As people who have endured the most extreme forms of migraines know, they can produce an unfathomable, almost unendurable pain. Having suffered from them since I was 15 years old, I’ve learned a good deal about and from pain.
For those who suffer from severe migraines on a weekly or even daily basis, they can lead someone to contemplate suicide. Fortunately, though my migraine pain of those early years was off the charts, the scourges recurred no more than once a month. And they were always preceded by an ‘aura’ that gave me a half hour warning to get into a quiet, darkened room and prepare for the rack.

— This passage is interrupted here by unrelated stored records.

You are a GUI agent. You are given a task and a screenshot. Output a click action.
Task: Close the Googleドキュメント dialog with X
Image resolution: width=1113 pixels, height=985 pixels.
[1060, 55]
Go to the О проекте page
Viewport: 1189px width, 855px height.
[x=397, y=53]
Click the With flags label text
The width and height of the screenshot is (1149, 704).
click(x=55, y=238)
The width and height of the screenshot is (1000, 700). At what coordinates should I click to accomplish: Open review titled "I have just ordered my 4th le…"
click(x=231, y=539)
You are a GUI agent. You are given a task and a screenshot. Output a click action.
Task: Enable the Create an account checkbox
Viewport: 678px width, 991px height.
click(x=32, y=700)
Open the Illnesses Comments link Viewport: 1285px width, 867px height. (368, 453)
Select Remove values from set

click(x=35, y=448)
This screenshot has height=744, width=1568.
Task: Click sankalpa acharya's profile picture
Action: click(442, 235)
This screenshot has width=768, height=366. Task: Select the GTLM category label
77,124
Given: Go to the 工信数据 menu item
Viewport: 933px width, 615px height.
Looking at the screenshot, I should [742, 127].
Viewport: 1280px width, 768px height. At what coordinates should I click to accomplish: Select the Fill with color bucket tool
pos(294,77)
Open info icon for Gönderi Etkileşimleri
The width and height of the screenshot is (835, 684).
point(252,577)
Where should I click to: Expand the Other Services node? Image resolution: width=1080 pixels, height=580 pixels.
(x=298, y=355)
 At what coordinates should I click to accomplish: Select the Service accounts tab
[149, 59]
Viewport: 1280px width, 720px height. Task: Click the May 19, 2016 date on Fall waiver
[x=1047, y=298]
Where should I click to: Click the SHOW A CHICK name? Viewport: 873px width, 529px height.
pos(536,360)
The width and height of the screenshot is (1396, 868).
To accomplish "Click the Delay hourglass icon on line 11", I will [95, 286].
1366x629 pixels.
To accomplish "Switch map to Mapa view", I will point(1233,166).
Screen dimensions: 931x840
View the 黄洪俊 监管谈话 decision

I vividly recall the first time I got one. I was walking back from a basketball practice at a tiny, pit-like gym near my home. Passing the chain-link fence of the school, I noticed my vision had gone all wavy and weird, accompanied by strange physical sensations, together producing an almost hallucinogenic experience. (Those were days well before pot had become prevalent with young people, and I had never taken a drink, much less a toke.)
I reported the symptoms to my parents when I got home, but in keeping with the family taboo against talking about anything but surface stuff, I was not given any information though, as I later learned, my father had suffered from migraines for many years. I recall writhing on the bathroom floor, but the nausea was the least of it. The pain was of a degree that makes the word ‘headache’ laughable. The acute phase lasted for four or six hours, followed by blessed sleep. In the morning I felt fine, and went to school.
This became my monthly routine for nearly 15 years. Always when I’d get the aura, I would excuse myself from whatever I was doing, and retire to darkened room to be racked with pain there are no words to describe.
Once in college and living with a group of guys, I came back during the onset phase to find a party in progress. I told my roommate that they’d have to leave, because even the sound of a fork dropped in the next room was painful during the worst of it. I was so beset by the fear and dread of being seized by another episode that I don’t recall whether he agreed or not.
Migraines are like a storm in the brain, and are related to seizures, with circuits firing at the wrong time and in the wrong way. The next day it feels like the brain has been reset, and there’s a feeling of rebirth.
As pain ascended toward its nearly blackout peak, I recall coming out again, and telling my roommate in no uncertain terms they’d have to leave, that the noise was intolerable. What happened the next time I came out my other roommates told me, because I don’t remember.
This clod wasn’t about to leave. He was a muscular guy, and a fighter, two or three inches taller than me at a skinny six-three back then. Things didn’t come to blows, but my roommates said when I spoke to him the third time, they were afraid I was going to kill him. The party was taken elsewhere.
The turning point came in my late 20’s, when I was visiting the town where I now live in northern California. Indeed, when the unmistakable aura came over me I was in the parkland, where I walk and take sittings now on nearly a daily basis. Though it was sunny that day (light becomes even more excruciating than sound to migraine sufferers), I stayed put.
My companion had seen a few episodes, and she suggested we get a motel room. No, I said, I want to face it down this time, and see what happens. I put my feet in the creek and became very quiet for an extended time, watching passively but intensely everything within and around me. Incredibly, a migraine never materialized! It seemed almost a miracle, and I’ve been free of the worst of them since that event.
Migraines returned in later years in milder form, more of a nuisance than a million needles in the brain, with nausea. I don’t get auras with this type of ‘Marie migraines’ (named after a girlfriend who suffered from this variety). Years ago, during the worst of the migraines, I tried medication, but it didn’t help, just blunted them a bit while extending their duration into the next day.
This second type of migraine is sometimes triggered by encounters with darkness. I still get auras sometimes, but they’re not followed by hours of excruciating pain. They have a name for these—‘silent migraines.’
We all have weaknesses. There are genetic predispositions for migraines or depression or whatever on one hand, and character weaknesses from conditioning and karma or whatever on the other. The former have to be acknowledged, managed and medically treated if necessary. The latter have to be faced, observed and ended.
Even when I was younger, in the throes of the worst pain, I found that turning and facing the pain, even embracing it as much as possible, had the paradoxical effect of making it more endurable. It also took one to levels within oneself that I may never have gone in another other way.
I wouldn’t wish that kind of pain on anyone. But without being masochistic about it, try not running away from pain the next time you feel it. It’s part of life, and can be a blessing in disguise.
To a point, pain can be a good thing if one doesn’t run away or try to escape from it. Remaining with pain banishes fear, focuses the mind on what’s important, clears away the undergrowth, deepens the heart, and strengthens one’s character.
People in hell feel no pain; that’s why it’s such a populous place. But not feeling pain, suffering is unending.